God complains of the house of Israel, that they could sin, and that without shame; yea, and threateneth them too with sore repeated judgments, because they were not ashamed; it is in Jer. viii.  Their crimes in general were, they turned every one to his course, as the horse runneth into the battle.  In particular, they were such as rejected God’s word; they loved this world, and set themselves against the prophets, crying, “Peace, peace,” when they cried, “Judgment, judgment!”  And were not ashamed when they had committed abomination; “Nay, they were not at all ashamed, neither could they blush; therefore shall they fall among them that fall: in the time of their visitation they shall be cast down, saith the Lord;” ver. 12.  Oh! to stand, or sit, or lie, or kneel, or walk before God in prayer, with blushing cheeks for sin, is one of the most excellent sights that can be seen in the world.

Wherefore the church taketh some kind of heart to herself in that she could lie down in her shame; yea, and makes that a kind of an argument with God to prove that her prayers did come from her heart, and also that he would hear them; Jer. iii. 22–25.

Shame for sin argueth sense of sin, yea, a right sense of sin, a godly sense of sin.  Ephraim pleads this when under the hand of God: I was (saith he) “ashamed, yea, even confounded, because I did bear the reproach of my youth.”  But what follows?  “Is Ephraim my dear son? is he a pleasant child? for since I spake against him, I do earnestly remember him still: therefore my bowels are troubled for him: I will surely have mercy upon him, saith the Lord;” Jer. xxxi. 19, 20.

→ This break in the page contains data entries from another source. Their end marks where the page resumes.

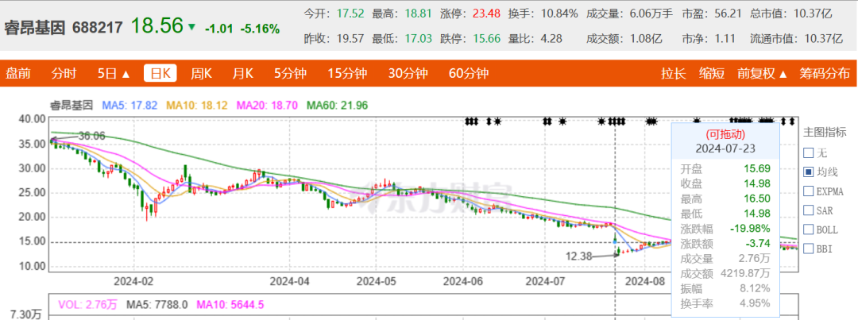858x320 pixels.
Task: Open the 前复权 adjustment dropdown
Action: 762,74
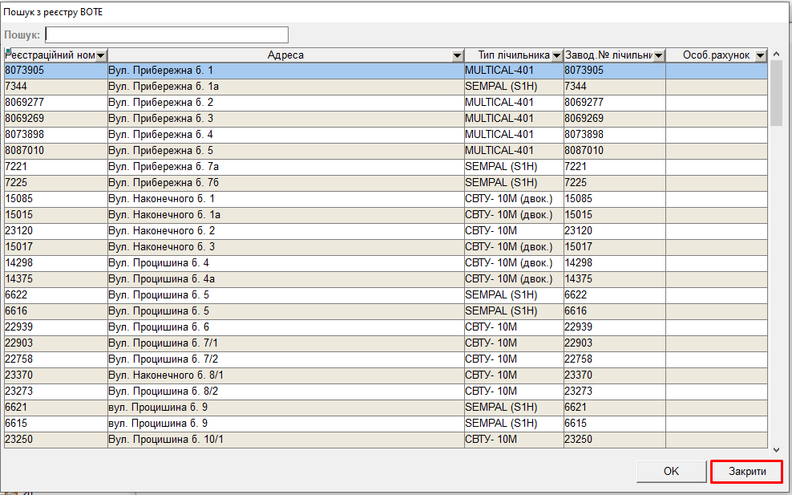Click the Закрити button
This screenshot has height=495, width=792.
point(746,472)
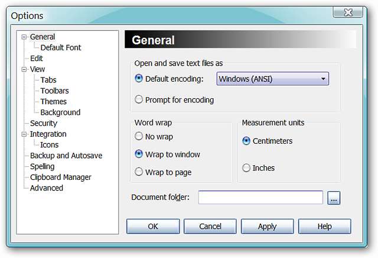Image resolution: width=378 pixels, height=258 pixels.
Task: Collapse the View tree node
Action: (24, 69)
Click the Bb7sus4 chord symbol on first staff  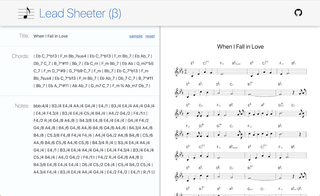pyautogui.click(x=236, y=63)
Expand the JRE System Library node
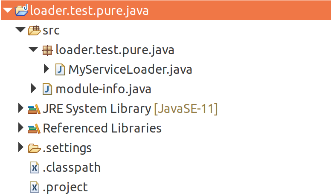331x196 pixels. 20,108
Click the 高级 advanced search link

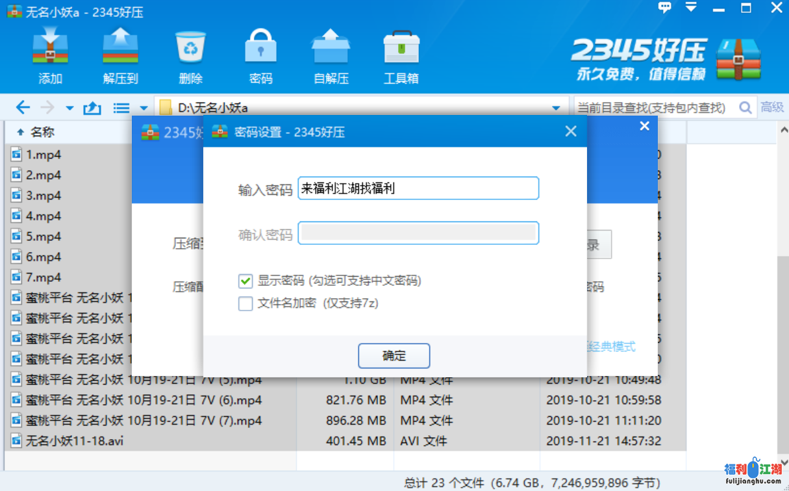point(772,108)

I know that there is a shame that is not the spirit of an honest heart, but that rather floweth from sudden surprisal, when the sinner is unawares taken in the act—in the very manner.  And thus sometimes the house of Israel were taken: and then, when they blushed, their shame is compared to the shame of a thief.  “As the thief is ashamed when he is found, so is the house of Israel ashamed; they, their kings, their princes, and their priests, and their prophets.”

But where were they taken, or about what were they found?  Why, they were found “saying to a stock, Thou art my father, and to a stone, thou hast brought me forth.”  God catched them thus doing; and this made them ashamed, even as the thief is ashamed when the owner doth catch him stealing his horse.

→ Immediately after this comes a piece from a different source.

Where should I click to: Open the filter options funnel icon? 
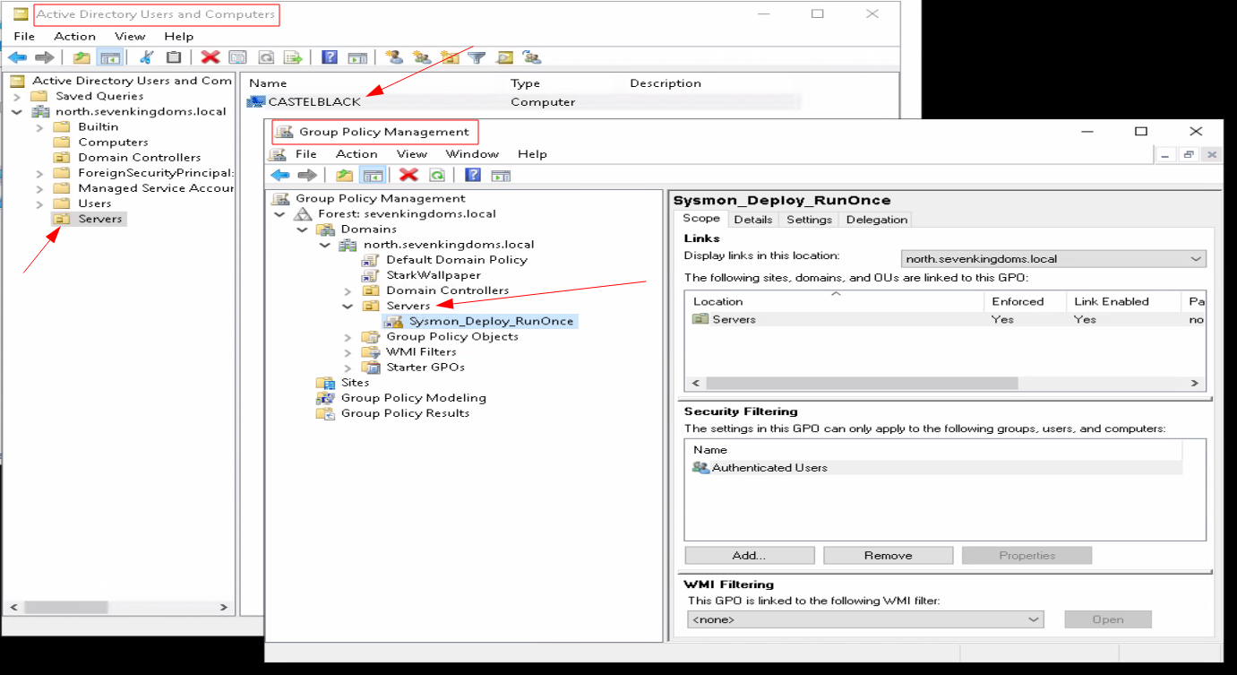click(x=477, y=57)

But this was not the Publican’s shame.  This shame brings not a man into the temple to pray, to stand willingly, and to take shame before God in prayer.  This shame makes one rather to fly from his face, and to count one’s self most at ease when farthest off from God; Jer. ii. 26, 27.

The Publican’s shame, therefore, which he demonstrated by hanging down his head, was godly and holy, and much like that of the prodigal, when he said, “Father, I have sinned against heaven, and in thy sight, and am no more worthy to be called thy son;” Luke xv. 21.  I suppose that his postures were much the same with the Publican’s, as were his prayers, for the substance of them.  O however grace did work in both to the same end! they were both of them, after a godly manner, ashamed of their sins.

“He would not lift up so much as his eyes to heaven.”

He could not, he would not: which yet more fully makes it appear, that it was shame, not guilt only, or chiefly, though it is manifest enough that he had guilt; by his crying, “God be merciful to me a sinner.”  I say, guilt was not the chief cause of hanging down his head, because it saith, he would not; for when guilt is the cause of stooping, it lieth not in the will, or in the power thereof, to help one up.

David tells us, that when he was under guilt, his iniquities were gone over his head: as an heavy burden, they were too heavy for him; and that with them he was bowed down greatly.  Or, as he says in another place, “Mine iniquities have taken hold upon me, so that I am not able to look up;” Psalm xxxviii.; xl.  I am not able to do it: guilt disableth the understanding, and conscience; shame makes all willingly fall at the feet of Christ.

He would not.  He knew what he was, what he had been, and should be, if God had not mercy upon him; yea, he knew also that God knew what he was, had been, and would be, if mercy prevented not; wherefore, thought he, Wherefore should I lift up the head?  I am no righteous man, no godly man, I have not served God, but Satan; this I know, this God knows, this angels know, wherefore I will not lift up the head.  It is as much as to say, I will not be an hypocrite, like the Pharisee: for lifting up of the head signifies innocency and harmlessness of life, or good conscience, and the testimony thereof, under and in the midst of all accusations.  Wherefore this was the counsel of Zophar to Job—“If,” saith he, “thou prepare thine heart, and stretch out thine hand towards him; if iniquity be in thine hand, put it far away, and let not wickedness dwell in thy tabernacles.  For then shalt thou lift up thy face without spot; yea, thou shalt be steadfast, and shalt not fear;” Job xi. 13–15.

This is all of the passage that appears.